**Passage provided**:
Lots of stuff is incredibly efficient here.  I find it funny to hear Icelanders complain about how "inefficient" the road system is.  Iceland (IMHO) makes great use of traffic circles, not overdoing them or overcomplicating them like I experienced sometimes in the UK, but not underdoing them like in the US.  They keep the traffic moving and at a proper pace without making you stop - not only saving time, but fuel, too.  The only thing you have to watch out for is that the inner lane has right of way on exits!

Now, IMHO, a fair source of complaint would be two things - one, how much of a maze the downtown roads are, with all the one-way streets and unusual angles (and even when not downtown, the fact that this is a rugged country means that roads twist and turn all over the place), and that the names of streets are not always as well labeled as in the US (more often signs label "directions", like pointing out that left leads to Kópavogur while right leads to Mosfellsbær or somesuch).  On the other hand, the controlled intersections are generally well done, even overdone by US standards, with multiple sets of lights for each direction (so both people up front and further back can see the light's status) and a "red + yellow" light to let you know when it's about to turn green.  That is especially useful for manual cars, which almost all cars over here are.

You drive with your headlights on, even during the day, by law.  The police aren't very aggressive at stopping speeders, but they're very aggressive at stopping potential drunk drivers, especially during party times (midnight to 6 AM on weekends - which of course, during summer, isn't dark!).  In general I've found the beat cops here to be very polite and professional during stops.

One thing that I found unusual was to learn that crime victims in some types of cases get payments from the government.  The concept is to ensure that they get compensated from the perpetrator; the government goes after the perp for the money but ensures the victim gets it regardless.  The judicial system here is in general good and effective, although there have been some controversial rulings at times, like when the Supreme Court ruled that a journalist was liable for defamation for publishing the (supposedly defamatory) statements of workers at a strip club while doing an investigation on it (it was overturned at the European Court of Human Rights).  Strip clubs are illegal here (as well as prostitution and ads exploiting sexuality), but two places work around the law by classifying themselves as champaigne clubs and not directly employing the women.

Laws on things like prostitution are based around principles of preventing sexual victimization (in particular, trafficing), not enforcing a moral code, and as a consequence, what is illegal is paying for sex, not receiving payment for sex (you don't want to be punishing a victim).  Even surrogacy is illegal here in most cases out of fear that people could be pressured into carrying a child that they don't want to out of financial obligation, although this is controversial and may change.

Most stores generally aren't open as long here as in the US, especially on Sundays.  The upside is that the 24-7 places like convenience stores are generally better stocked than in the US, even with a significant range of fresh vegetables and the like.  And this being a country that loves the outdoors, you can buy camping fuel bottles at regular gas stations.

**Task item A**: In the passage about life in Iceland, which lane has right of way on exits from traffic circles?
**Task item B**: Continue the passage about life in Iceland after its last sentence by writing one more paragraph in the same voice.

**Record excerpts**:
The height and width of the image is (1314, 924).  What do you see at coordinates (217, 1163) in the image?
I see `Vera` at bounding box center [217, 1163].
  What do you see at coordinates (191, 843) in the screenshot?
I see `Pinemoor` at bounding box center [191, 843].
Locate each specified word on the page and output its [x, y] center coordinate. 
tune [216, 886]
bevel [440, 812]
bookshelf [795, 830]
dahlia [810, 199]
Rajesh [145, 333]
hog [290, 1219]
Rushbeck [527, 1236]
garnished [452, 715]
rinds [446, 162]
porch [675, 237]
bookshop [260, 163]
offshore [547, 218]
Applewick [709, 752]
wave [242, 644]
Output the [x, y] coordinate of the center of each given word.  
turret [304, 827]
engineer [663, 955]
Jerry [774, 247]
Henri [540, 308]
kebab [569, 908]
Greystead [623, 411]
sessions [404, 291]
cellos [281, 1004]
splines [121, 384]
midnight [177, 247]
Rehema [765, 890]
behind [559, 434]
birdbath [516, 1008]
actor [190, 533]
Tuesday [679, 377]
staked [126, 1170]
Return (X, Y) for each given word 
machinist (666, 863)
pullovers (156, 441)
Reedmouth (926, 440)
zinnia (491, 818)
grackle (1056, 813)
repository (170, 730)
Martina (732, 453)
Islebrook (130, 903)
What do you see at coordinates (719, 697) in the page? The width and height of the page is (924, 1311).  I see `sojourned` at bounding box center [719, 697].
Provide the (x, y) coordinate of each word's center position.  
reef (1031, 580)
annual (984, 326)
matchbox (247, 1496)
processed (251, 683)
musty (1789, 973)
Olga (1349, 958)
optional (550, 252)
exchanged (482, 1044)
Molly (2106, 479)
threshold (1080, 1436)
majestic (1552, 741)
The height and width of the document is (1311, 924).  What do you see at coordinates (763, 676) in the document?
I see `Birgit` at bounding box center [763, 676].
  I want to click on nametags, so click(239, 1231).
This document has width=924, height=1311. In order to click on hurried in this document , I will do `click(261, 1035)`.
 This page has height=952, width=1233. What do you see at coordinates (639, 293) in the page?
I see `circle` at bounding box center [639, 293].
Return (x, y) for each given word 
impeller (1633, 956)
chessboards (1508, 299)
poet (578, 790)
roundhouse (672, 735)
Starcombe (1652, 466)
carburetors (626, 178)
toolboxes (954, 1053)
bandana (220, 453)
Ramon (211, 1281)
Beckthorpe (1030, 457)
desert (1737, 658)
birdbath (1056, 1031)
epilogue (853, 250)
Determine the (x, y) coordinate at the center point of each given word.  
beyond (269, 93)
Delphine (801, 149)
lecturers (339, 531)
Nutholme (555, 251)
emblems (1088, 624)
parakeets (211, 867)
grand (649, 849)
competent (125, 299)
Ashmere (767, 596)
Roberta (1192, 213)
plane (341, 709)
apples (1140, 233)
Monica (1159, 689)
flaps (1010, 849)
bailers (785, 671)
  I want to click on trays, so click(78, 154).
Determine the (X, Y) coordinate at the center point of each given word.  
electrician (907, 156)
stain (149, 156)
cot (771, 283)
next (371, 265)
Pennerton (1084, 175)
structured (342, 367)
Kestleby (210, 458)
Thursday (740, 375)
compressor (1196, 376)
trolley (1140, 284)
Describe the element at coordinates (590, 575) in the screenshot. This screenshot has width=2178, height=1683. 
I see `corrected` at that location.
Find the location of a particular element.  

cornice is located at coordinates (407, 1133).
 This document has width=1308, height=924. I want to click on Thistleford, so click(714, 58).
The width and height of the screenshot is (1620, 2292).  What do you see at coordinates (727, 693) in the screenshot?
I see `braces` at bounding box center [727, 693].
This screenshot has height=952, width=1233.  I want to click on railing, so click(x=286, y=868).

**Reply A**: The inner lane.

**Reply B**:
To generalize for a moment here: building aesthetics, especially interior, are generally kept to high standards, with nice hardwood floors, well-painted walls, etc.  Buildings are generally very structurally sound, to withstand the high winds, earthquakes, etc.  The wiring and plumbing however... heh, yeah, they leave something to be desired.  It's not unusual to see dangling wires, and I'm having to move to another apartment after a chain of events caused by water dripping into the wiring of my current place.  And one of the jokes here is that due to the country's high ratio of philosphers to competent plumbers, the arguments here hold water but the pipes don't  ;)  Usually, people simply strive merely for "functional" when it comes to things like wiring and plumbing.  The effort is focused elsewhere.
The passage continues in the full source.